- [Reading passage]:
········
The man on the line keeps repeating that Countrywide wants to help.
“We want to help find any way to keep you in the property,” he says, “and keep it affordable for you.” But he and Williams just seem to talk past each other.
For months now, since the subprime mortgage mess has escalated to epic proportions, a common refrain has emerged: Call your lender. Don’t let the legal notices pile up. Get help, avoid foreclosure. Consult housing counselors. Refinances, waived fees, fixed interest rates and other monetary balance reductions are there for the taking.
The reality, however, has been quite different. People have flocked to national hotlines, nonprofit agencies, government-sponsored home preservation clinics and the lenders themselves for help. But only a few companies are working quickly or sincerely toward this end. The rest make it difficult to actually change loan terms. Borrowers, meanwhile, are left in a lurch by lenders’ foot-dragging or their misinformation about how much control or authority there is to in fact rewrite terms.
Arlene Williams entered into home loans with Countrywide late last year after, she recalls with wonder, a mortgage broker followed her to work. Williams’ sister had died of cancer, leaving behind five children with nowhere to go; their respective fathers had abandoned them. So Williams needed a new home for her suddenly large family.
Countrywide signed off on a first mortgage. A second mortgage covered a nearly $40,000 down payment.
Williams took on this debt because she’d assumed that as a janitor raising five kids, she’d qualify for some form of public assistance. She was wrong. By March, Williams was on the county’s pending foreclosure list, her mailbox flooded with “home rescue” solicitations. Williams called one to help her obtain lower monthly payments with Countrywide.
········
Stored data entries

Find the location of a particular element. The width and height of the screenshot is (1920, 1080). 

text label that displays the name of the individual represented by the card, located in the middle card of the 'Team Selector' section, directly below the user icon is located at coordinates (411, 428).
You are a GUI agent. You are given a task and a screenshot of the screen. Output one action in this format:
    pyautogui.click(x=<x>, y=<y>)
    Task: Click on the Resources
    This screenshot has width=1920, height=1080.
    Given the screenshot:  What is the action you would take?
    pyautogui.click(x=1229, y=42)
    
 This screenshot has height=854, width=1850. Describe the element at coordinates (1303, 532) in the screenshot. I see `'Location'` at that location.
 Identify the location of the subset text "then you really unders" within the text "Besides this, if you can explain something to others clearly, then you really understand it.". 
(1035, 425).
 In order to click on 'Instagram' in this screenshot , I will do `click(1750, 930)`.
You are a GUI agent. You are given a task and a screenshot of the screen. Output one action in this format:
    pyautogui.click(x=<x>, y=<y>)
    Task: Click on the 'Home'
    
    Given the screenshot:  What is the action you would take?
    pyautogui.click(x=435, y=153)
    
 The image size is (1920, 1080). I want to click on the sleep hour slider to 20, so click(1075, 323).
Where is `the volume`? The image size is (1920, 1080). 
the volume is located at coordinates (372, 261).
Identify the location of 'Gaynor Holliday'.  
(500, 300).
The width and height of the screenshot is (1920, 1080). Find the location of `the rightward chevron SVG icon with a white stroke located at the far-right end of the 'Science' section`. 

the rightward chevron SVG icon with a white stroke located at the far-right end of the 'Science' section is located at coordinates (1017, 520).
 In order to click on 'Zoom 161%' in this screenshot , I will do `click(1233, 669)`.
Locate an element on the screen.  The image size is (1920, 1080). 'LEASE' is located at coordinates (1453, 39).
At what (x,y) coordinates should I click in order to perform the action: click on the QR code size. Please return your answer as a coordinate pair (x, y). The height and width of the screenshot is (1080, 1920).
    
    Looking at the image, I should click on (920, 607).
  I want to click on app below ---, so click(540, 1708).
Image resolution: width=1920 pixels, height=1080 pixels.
········
Could you write out the passage on mortgage relief word for word, between "The reality, however, has" and "suddenly large family.", inclusive?

- [Solution to this problem]:
The reality, however, has been quite different. People have flocked to national hotlines, nonprofit agencies, government-sponsored home preservation clinics and the lenders themselves for help. But only a few companies are working quickly or sincerely toward this end. The rest make it difficult to actually change loan terms. Borrowers, meanwhile, are left in a lurch by lenders’ foot-dragging or their misinformation about how much control or authority there is to in fact rewrite terms.
Arlene Williams entered into home loans with Countrywide late last year after, she recalls with wonder, a mortgage broker followed her to work. Williams’ sister had died of cancer, leaving behind five children with nowhere to go; their respective fathers had abandoned them. So Williams needed a new home for her suddenly large family.